America’s boy emperor gave his annual State of the Union speech tonight. We didn’t have the patience to watch it or listen to it, so we read the prepared text. This carefully-worded propaganda – written to deceive without actually lying – is much easier to decipher without the distractions of the Repugnantan cheerleading section. The first half of the speech was spent trying to sound like a kind benefactor to the poor and unfortunate, while actually regurgitating tired proposals to line the pockets of his rich buddies.
For instance, he turned a paragraph on the health care crisis (40 million uninsured, yadda yadda) into a call for tort reform. i.e. more money for insurance companies, less for the victims of people who screw up. And his idea for Medicare reform is to give seniors access to more drugs…. drugs that happen to be sold by his big contributors in the pharmaceutical industry.
It’s encouraging to hear him talk about hydrogen-powered cars, but what about mass transit, or initiatives to reduce sprawl and commuting in the first place? And what’s this vaguely-worded Clear Skies Initiative? One can bet that the fine print will show this to be another Orwellian name, just like the Healthy Forests Initiative, which probably opens up more forests to the lumber barons (because we all know that’s what he really wants to do).
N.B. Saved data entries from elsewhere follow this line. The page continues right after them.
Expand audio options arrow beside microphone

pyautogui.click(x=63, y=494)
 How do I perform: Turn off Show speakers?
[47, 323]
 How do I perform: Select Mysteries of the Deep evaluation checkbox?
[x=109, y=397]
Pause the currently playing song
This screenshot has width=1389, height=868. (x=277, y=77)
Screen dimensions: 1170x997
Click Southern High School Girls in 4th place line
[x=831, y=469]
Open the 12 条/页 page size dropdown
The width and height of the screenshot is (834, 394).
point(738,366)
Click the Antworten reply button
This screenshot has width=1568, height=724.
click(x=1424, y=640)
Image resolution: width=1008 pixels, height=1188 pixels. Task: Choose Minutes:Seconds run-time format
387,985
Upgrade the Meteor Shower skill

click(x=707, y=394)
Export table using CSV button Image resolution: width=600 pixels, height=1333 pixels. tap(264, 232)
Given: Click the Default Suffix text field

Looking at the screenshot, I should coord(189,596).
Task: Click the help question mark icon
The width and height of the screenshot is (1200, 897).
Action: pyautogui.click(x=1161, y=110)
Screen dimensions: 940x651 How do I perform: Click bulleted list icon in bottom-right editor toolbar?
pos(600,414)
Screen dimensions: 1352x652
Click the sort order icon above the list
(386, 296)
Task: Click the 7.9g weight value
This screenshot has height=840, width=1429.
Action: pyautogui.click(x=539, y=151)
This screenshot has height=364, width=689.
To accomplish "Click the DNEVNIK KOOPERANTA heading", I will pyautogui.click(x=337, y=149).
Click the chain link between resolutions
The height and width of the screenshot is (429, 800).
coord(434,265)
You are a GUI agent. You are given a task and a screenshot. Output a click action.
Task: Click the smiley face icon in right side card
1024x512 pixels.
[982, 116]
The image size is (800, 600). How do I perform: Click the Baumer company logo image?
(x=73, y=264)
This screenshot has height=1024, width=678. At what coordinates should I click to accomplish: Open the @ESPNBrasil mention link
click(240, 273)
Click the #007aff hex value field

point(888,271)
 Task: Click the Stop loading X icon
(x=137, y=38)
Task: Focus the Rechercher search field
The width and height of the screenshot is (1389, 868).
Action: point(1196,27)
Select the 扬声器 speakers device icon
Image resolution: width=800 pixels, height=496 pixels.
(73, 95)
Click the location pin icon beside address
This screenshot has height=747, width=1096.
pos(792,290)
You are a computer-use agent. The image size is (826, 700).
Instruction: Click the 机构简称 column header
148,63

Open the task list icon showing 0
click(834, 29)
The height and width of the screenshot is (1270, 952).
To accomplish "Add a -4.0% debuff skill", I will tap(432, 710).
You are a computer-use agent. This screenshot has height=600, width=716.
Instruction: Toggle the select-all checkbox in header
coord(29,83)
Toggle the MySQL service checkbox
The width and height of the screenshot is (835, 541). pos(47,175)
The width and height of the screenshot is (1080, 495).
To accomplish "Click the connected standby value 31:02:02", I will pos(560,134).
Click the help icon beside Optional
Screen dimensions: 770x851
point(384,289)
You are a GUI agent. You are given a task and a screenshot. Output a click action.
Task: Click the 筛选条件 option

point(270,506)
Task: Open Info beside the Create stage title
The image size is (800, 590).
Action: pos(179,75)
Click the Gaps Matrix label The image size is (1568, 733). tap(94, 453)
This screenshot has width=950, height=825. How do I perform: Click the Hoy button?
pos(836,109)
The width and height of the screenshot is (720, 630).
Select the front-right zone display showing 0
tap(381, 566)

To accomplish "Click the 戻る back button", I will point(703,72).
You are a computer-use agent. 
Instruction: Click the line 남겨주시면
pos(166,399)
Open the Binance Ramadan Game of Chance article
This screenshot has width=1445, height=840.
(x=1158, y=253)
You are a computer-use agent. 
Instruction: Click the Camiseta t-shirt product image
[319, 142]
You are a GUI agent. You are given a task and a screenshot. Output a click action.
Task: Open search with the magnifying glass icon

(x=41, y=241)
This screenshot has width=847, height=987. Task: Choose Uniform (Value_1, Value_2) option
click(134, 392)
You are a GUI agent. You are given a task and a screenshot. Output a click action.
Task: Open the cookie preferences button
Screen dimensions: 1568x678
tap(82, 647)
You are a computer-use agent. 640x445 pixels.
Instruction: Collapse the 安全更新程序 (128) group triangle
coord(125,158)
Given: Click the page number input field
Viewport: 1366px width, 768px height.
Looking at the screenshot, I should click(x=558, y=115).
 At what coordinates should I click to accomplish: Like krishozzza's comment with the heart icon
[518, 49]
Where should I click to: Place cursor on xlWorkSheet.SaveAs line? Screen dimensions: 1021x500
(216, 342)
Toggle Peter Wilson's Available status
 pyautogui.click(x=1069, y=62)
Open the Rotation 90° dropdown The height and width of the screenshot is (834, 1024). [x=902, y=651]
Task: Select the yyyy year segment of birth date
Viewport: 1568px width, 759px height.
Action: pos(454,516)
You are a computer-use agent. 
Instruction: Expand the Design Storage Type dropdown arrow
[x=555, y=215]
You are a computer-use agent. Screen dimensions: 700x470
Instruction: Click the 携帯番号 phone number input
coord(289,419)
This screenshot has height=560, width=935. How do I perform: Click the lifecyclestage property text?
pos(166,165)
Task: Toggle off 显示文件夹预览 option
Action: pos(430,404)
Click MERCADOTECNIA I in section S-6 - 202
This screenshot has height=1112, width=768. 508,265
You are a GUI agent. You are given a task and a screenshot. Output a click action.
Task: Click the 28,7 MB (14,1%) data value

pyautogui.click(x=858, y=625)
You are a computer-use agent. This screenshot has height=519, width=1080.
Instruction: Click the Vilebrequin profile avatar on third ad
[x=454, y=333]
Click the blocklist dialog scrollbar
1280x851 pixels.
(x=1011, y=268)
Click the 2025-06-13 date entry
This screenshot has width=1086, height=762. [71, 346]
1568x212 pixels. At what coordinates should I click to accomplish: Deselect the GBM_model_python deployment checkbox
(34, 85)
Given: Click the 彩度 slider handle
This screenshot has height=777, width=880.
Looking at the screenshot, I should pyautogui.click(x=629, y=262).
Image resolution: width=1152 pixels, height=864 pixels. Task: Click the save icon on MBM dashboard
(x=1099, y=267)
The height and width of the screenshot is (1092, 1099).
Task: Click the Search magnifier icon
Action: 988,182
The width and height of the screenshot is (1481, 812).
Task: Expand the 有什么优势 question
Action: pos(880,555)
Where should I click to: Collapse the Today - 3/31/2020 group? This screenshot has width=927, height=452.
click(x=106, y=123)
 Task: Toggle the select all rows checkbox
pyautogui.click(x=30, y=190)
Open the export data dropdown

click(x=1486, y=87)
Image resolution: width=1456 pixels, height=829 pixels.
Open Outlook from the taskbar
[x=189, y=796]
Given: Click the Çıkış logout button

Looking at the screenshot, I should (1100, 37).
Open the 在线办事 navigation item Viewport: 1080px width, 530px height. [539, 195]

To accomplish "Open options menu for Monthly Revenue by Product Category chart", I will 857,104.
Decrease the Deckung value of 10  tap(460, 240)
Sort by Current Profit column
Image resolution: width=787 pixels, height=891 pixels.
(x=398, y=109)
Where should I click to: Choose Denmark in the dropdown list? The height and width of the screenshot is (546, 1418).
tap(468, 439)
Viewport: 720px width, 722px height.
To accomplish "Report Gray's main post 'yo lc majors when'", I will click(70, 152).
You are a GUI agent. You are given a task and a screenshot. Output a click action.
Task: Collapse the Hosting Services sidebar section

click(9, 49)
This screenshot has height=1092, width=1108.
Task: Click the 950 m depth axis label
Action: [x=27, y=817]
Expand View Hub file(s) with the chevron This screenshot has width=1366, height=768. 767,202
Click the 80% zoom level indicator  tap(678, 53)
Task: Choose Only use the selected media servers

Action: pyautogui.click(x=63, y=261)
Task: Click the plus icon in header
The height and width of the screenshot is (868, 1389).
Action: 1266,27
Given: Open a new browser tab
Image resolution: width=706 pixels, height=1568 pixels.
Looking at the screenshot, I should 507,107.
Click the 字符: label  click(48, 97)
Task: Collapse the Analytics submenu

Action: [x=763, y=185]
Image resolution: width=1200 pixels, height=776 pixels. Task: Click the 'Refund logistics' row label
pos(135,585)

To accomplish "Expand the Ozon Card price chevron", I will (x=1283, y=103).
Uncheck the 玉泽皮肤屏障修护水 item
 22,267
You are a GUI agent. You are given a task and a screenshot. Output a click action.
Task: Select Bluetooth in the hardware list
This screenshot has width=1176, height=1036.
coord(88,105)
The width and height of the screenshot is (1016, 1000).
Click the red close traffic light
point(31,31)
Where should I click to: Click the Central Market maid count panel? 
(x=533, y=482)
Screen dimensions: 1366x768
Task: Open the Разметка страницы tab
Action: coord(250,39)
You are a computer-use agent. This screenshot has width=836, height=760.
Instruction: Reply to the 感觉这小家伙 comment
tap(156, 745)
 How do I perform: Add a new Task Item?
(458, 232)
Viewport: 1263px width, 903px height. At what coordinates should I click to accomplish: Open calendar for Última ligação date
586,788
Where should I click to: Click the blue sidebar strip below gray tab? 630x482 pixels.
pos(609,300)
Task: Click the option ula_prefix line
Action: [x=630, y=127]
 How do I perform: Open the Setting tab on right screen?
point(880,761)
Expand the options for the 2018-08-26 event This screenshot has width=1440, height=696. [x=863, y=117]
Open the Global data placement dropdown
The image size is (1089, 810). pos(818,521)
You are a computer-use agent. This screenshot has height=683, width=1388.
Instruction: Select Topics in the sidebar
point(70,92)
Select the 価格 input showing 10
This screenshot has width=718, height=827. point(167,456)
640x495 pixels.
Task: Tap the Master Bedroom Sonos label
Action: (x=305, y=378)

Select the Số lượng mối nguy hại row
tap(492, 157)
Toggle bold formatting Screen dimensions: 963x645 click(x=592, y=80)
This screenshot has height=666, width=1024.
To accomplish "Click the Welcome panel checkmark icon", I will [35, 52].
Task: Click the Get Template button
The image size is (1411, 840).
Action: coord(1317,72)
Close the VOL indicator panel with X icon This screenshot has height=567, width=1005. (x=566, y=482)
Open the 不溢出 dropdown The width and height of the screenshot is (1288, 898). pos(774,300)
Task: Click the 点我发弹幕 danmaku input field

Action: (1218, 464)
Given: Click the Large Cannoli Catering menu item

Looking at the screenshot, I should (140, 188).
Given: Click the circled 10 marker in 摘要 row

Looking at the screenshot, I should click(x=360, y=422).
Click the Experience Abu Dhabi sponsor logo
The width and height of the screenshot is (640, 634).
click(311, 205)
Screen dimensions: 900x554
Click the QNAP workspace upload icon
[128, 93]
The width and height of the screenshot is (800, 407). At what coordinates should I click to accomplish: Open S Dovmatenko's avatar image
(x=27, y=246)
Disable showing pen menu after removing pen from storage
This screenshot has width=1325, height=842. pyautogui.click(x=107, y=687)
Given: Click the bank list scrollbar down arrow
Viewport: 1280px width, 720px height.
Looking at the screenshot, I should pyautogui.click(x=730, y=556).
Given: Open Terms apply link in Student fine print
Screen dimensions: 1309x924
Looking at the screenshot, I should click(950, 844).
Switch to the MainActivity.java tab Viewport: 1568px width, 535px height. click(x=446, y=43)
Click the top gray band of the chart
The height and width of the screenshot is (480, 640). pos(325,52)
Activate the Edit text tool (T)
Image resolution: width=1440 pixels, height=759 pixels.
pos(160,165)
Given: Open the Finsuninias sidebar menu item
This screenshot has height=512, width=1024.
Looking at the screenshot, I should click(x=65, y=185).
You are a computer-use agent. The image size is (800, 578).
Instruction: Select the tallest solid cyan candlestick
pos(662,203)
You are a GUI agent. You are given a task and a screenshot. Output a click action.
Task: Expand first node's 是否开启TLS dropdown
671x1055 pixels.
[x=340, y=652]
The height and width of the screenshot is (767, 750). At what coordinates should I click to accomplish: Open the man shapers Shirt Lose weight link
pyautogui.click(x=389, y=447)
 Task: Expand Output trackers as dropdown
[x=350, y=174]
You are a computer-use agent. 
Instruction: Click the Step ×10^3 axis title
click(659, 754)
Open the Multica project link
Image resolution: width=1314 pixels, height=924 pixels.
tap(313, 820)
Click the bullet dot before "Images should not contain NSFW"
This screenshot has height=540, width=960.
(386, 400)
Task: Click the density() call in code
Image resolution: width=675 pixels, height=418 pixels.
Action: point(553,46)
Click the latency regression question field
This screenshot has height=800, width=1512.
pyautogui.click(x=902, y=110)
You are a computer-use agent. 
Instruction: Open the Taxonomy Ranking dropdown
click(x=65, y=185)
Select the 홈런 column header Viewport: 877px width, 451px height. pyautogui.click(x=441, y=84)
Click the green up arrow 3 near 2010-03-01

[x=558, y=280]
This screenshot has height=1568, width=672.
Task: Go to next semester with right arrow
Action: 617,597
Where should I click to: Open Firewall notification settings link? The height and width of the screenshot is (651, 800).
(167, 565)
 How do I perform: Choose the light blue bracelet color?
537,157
The last third of the speech was devoted to propagandizing for a new war in Iraq. This is where it’s really important to read the wording carefully. Note the frequent use of the words “Saddam Hussein had the materials to produce….” That doesn’t mean these things were actually produced, even though that’s what they WANT us to think. After all, a bag of charcoal could be “materials to produce a whole bunch of pipe bombs” (charcoal is an ingredient of gun powder).
The ingredients for the Oklahoma City truck bomb can be found at almost any large farm: fertilizer and diesel fuel. That doesn’t make every farmer a terrorist. But the words in Bush’s speech try to lead the listener to the same type of conclusion. Just because one has “materials to produce” a truck bomb does not mean a truck bomb has been built.
Granted, Saddam Hussein is not necessarily producing antibiotics and baby food with the materials in question. But Prince George is trying to whip the country into war hysteria with a line of logic that turns weekend barbequers into pipe bombers and farmers into terrorists. He may sound like he’s made his case, but his words are couched in qualifiers that hide deception.
One thing he won’t tell us about Saddam’s chemical weapons: it was Donald Rumsfeld that provided them to him, with all of the encouragement to use them.